Kamis, 12 April 2012

SIkap Rendah Hati

Saya selalu terkagum-kagum melihat beberapa musisi terkenal yang ternyata masih mampu tampil ramah dan rendah hati. Banyak diantara mereka bahkan menampilkan pribadi yang bersahaja, murah senyum dan dekat dengan penggemarnya. Mengapa saya kagum?Tidak hanya dari kalangan artis, dari kalangan guru2 yang pernah saya temui, mereka memiliki jiwa kerendahan hati yang luar biasa. Seperti kata pepatah, " tanaman padi makin tua makin merunduk dan berisi". Hal inin sedikit berbalik dengan keadaan banyak anak muda jaman sekarang (meskipun saya masih muda jua,,heheh), keadaan yang baru saja mereka tempuh hanya unntuk misi pencarian bekal hidup masa akan dating. bersikap sombong, angkuh, dan merasa bahwa dirinya hebat sudah berada di posisi tersebut. Wahai anak muda, bersikaplah biasa saja karena masih banyak orang hebat di luar sana.
##########
YANG DIMINTA>
Kembalikan tanpa perubahan seluruh bagian teks tentang sikap rendah hati, mulai dari "Kamis, 12 April" terus sampai "di luar sana.". Kerjakan hanya berdasarkan teks tentang sikap rendah hati di atas.

(Catatan pencarian kata dan elemen)
##########
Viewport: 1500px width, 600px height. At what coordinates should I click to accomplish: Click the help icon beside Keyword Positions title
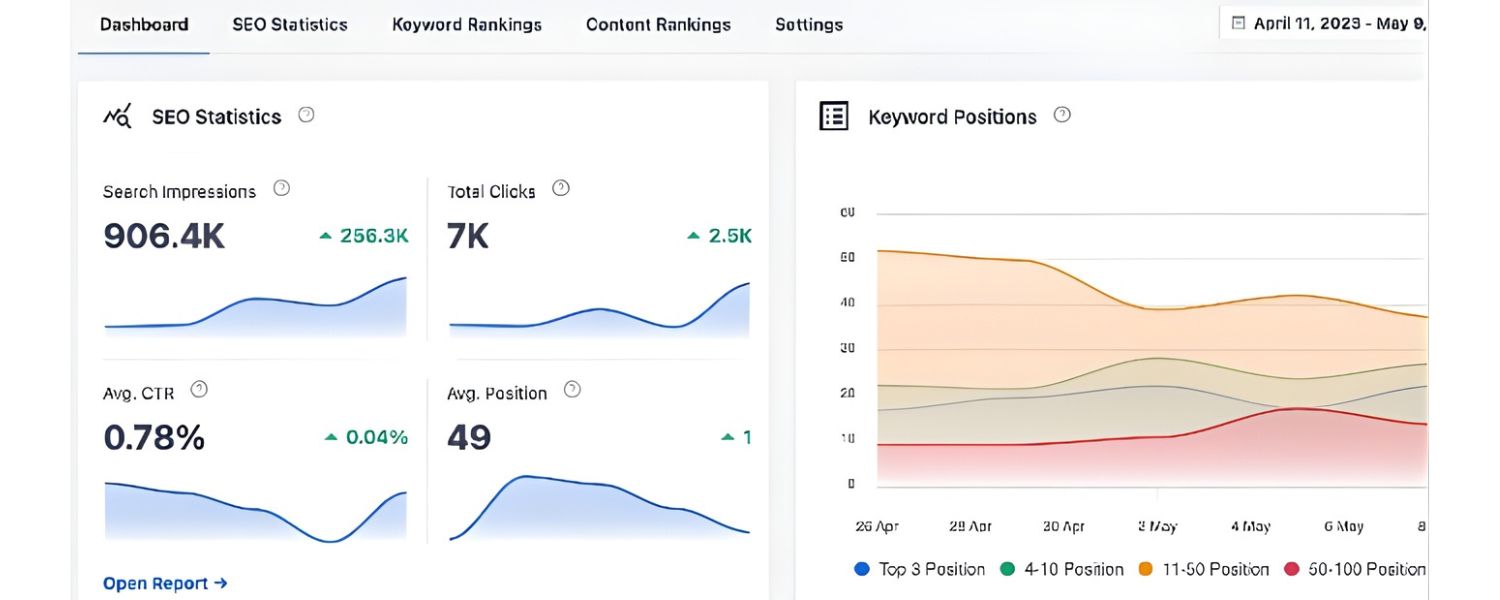[1061, 115]
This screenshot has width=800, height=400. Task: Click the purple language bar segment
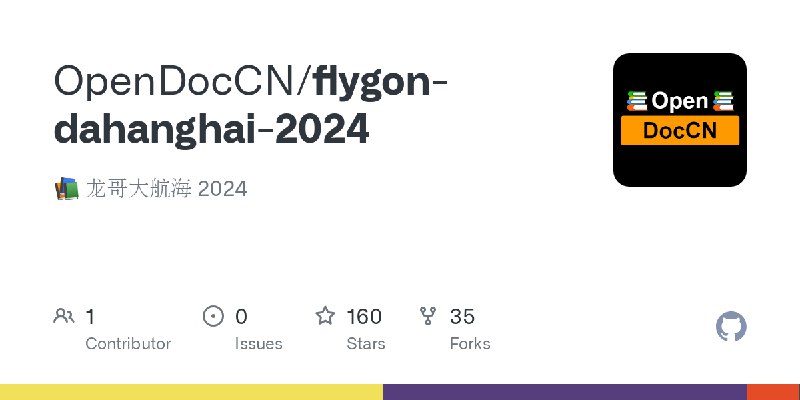565,392
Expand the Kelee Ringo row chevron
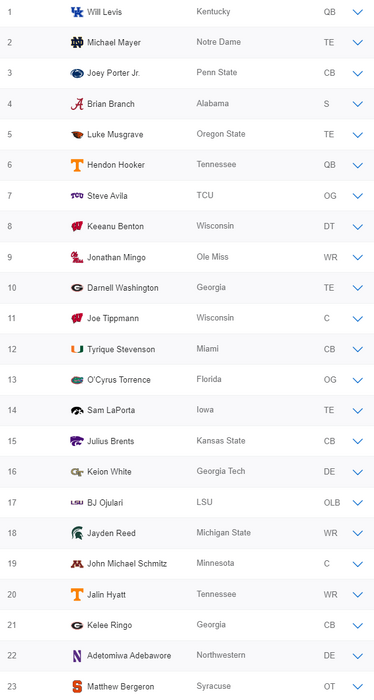 (x=357, y=625)
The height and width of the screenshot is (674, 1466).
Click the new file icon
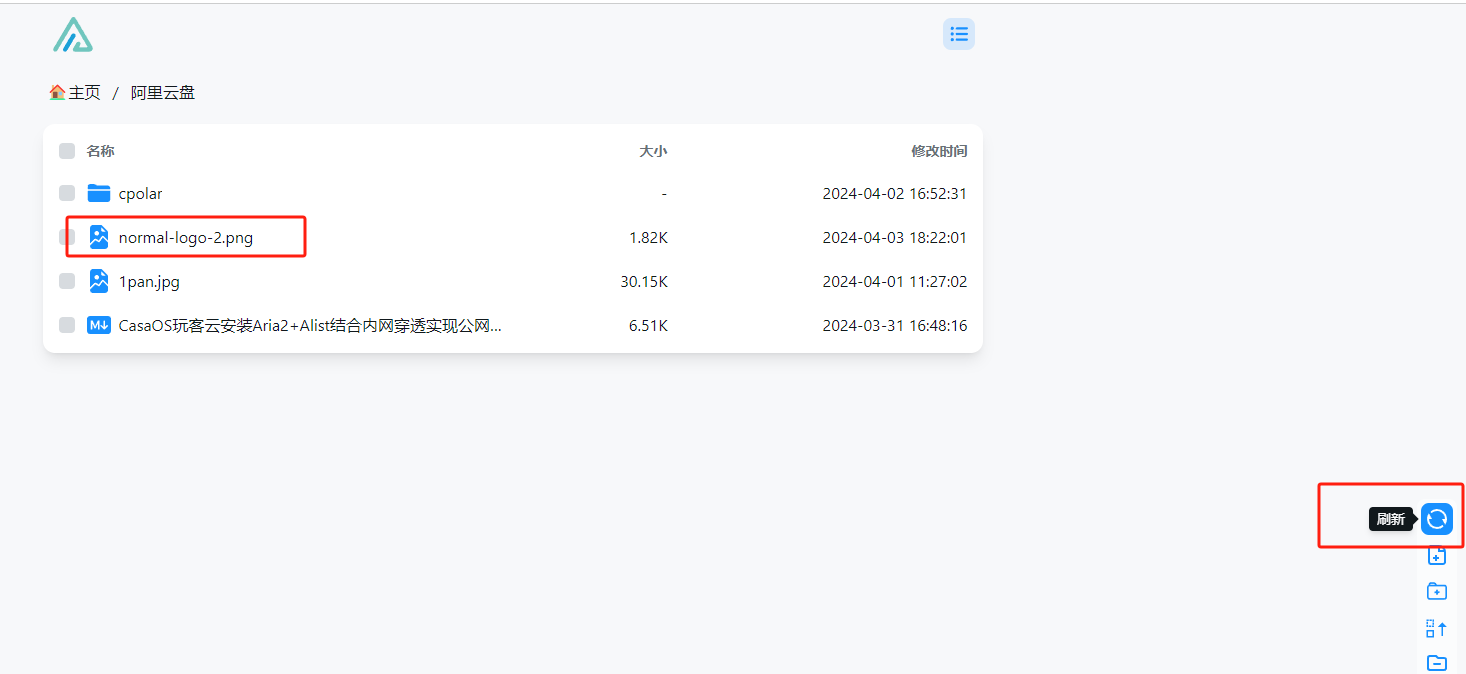click(1437, 556)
##########
JAWABAN AKHIR>
Kamis, 12 April 2012

SIkap Rendah Hati

Saya selalu terkagum-kagum melihat beberapa musisi terkenal yang ternyata masih mampu tampil ramah dan rendah hati. Banyak diantara mereka bahkan menampilkan pribadi yang bersahaja, murah senyum dan dekat dengan penggemarnya. Mengapa saya kagum?Tidak hanya dari kalangan artis, dari kalangan guru2 yang pernah saya temui, mereka memiliki jiwa kerendahan hati yang luar biasa. Seperti kata pepatah, " tanaman padi makin tua makin merunduk dan berisi". Hal inin sedikit berbalik dengan keadaan banyak anak muda jaman sekarang (meskipun saya masih muda jua,,heheh), keadaan yang baru saja mereka tempuh hanya unntuk misi pencarian bekal hidup masa akan dating. bersikap sombong, angkuh, dan merasa bahwa dirinya hebat sudah berada di posisi tersebut. Wahai anak muda, bersikaplah biasa saja karena masih banyak orang hebat di luar sana.